E) Notices. Except as otherwise expressly provided herein, any written
notice or communication required or permitted to be given under this Agreement
may be personally served, telecopied, telexed or sent by United States or by
express carrier, and shall be deemed to have been received when delivered in
person, upon receipt of telecopy of telex, or five business days after deposit
in the United States mail, registered or certified, with postage prepaid and
properly addressed. For purposes of this Agreement all notices shall be sent to
the address and telecopy and telex number set forth below each parties name on
the signature pages hereto.
F) Nonassignability. Correspondent may not assign this Agreement or its
rights and obligation hereunder to any other person without Banks's express
prior written consent, provided, however, correspondent may assign this
agreement to an entity controlled directly or indirectly by Correspondent
without the prior written consent of Bank.
G) No Third Party Beneficiaries. This Agreement shall be binding upon
and inure to the benefit of the parties hereto and their respective legal
representative, successors and assigns. This Agreement is not for the benefit of
any other person, and no other person shall have any rights against
Correspondent or Bank hereunder.
H) Headings. Headings are used in this Agreement for reference purposes
only and shall not be deemed a part of this Agreement.
I) Severability. If any clause, sentence or other provision or portion
of this Agreement shall for any reason become illegal, null or void, or be held
by any court of competent jurisdiction to illegal, null or void, the remaining
portions of this Agreement shall remain in full force and effect.

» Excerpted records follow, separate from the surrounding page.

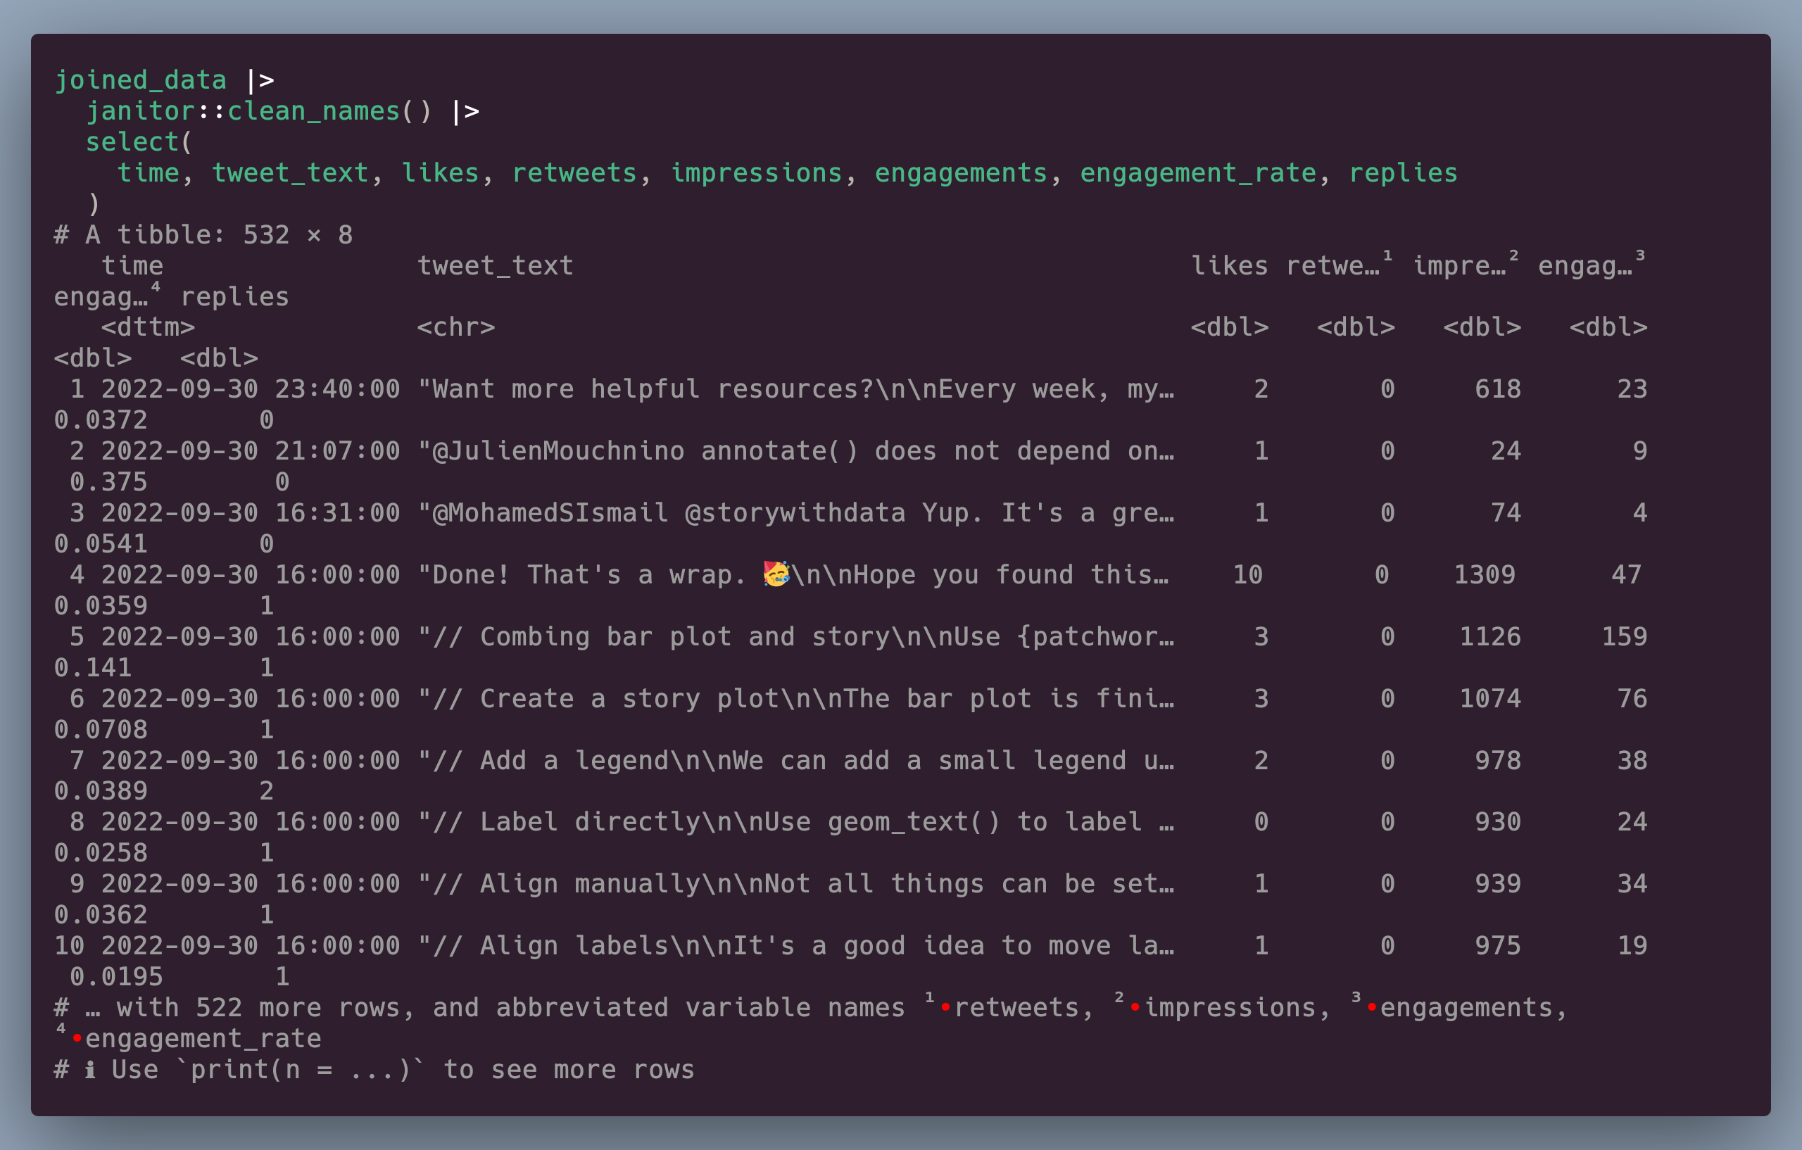The height and width of the screenshot is (1150, 1802).
Task: Click the replies column header
Action: 234,297
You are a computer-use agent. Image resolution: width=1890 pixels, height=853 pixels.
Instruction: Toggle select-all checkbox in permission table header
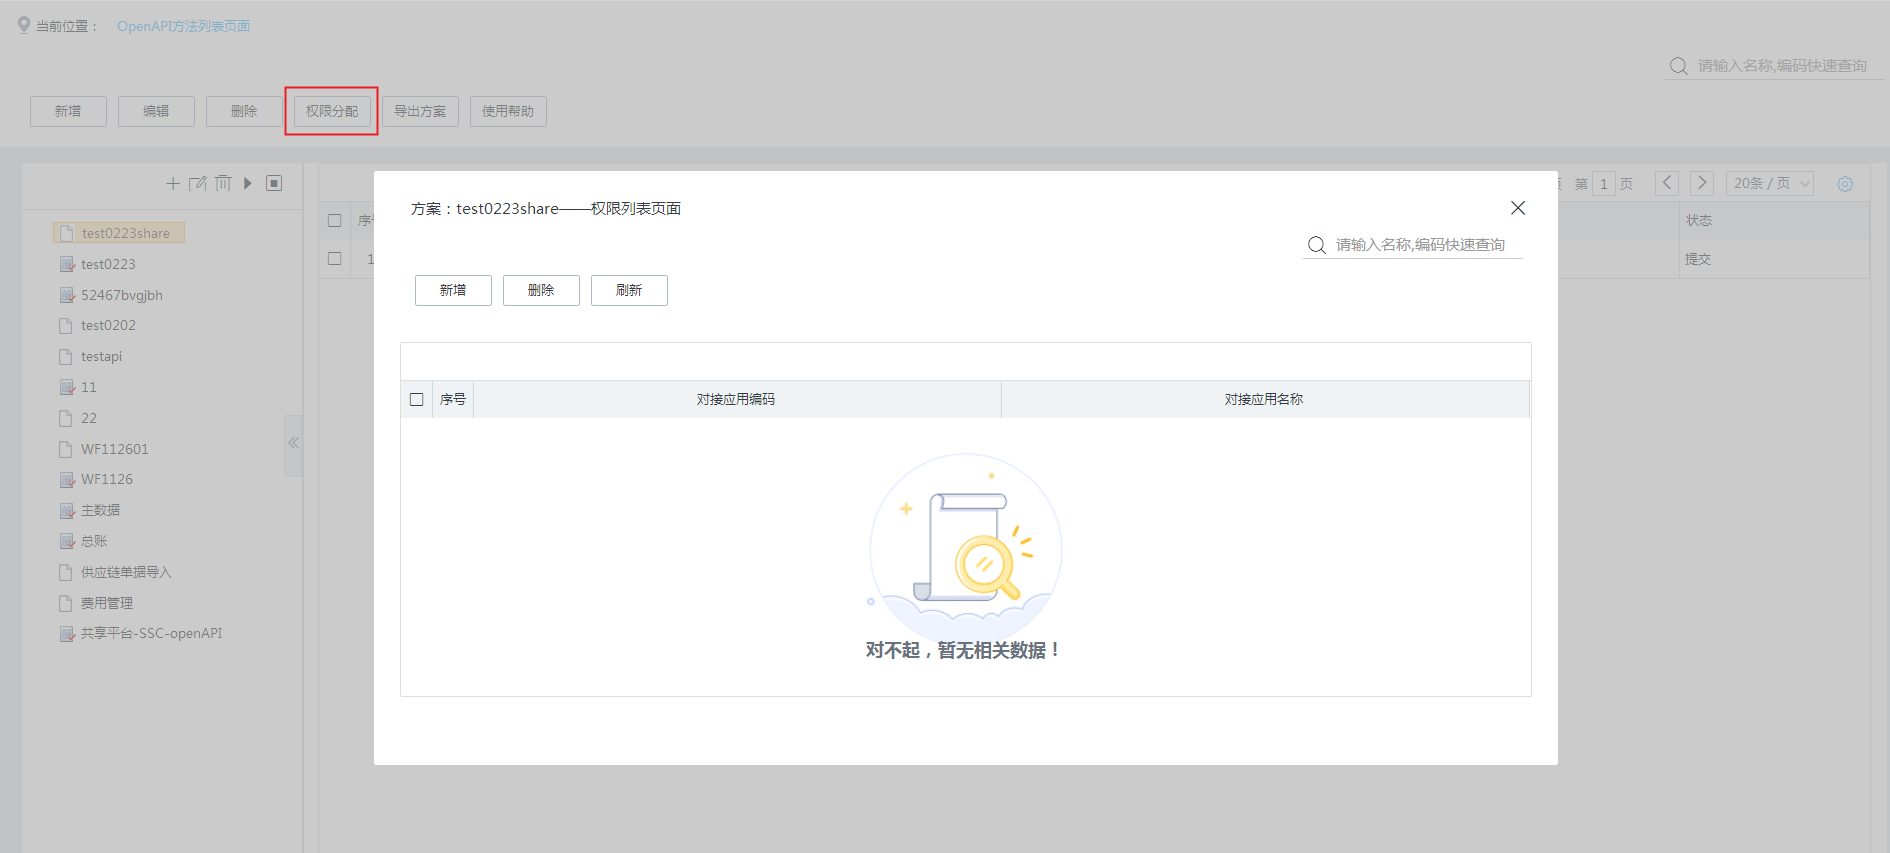click(417, 399)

J) Further Assurances. The parties hereto from time to time after
execution of this Agreement, without further consideration, shall execute and
deliver, as appropriate, such documents and take such actions as may be
reasonably necessary or proper to carry out and consummate the transactions
contemplated by this Agreement.
IN WITNESS WHEREOF, the parties hereto have caused this Agreement to be executed
as of the date first above written by their duly authorized officers.
"CORRESPONDENT" "BANK"
Kryptosima LLC Carrollton Bank
00 Xxxxxxxxx Xxx 0000 Xxxxxxx Xxxxxx Xxxx
Xxxxxxx, Xxxxxxx 00000 Xxxxx 000
Xxxxxxxxx, Xxxxxxxx 00000
BY: ____________________________ BY: __________________________
Xxxxx Xxxxxxx Xxxx X. Xxxxxx
President Senior Vice-President
Retail Delivery Group
Phone #: (000) 000-0000
Fax #: (000) 000-0000
ANNEX "A"
INDIRECT MERCHANT SPONSORSHIP FEES
Monthly Fees:
$.0075 per approved transaction transmitted through the Network.
Minimum Monthly Fee: $500.00
"EXTERNAL PROCESSOR FEES WILL BE BILLED AT COST"
Payment in the form of an ACH debit to your designated DDA, with listing
of the transactions shall be remitted no later than the 15th business day of the
following month for transactions during the prior month.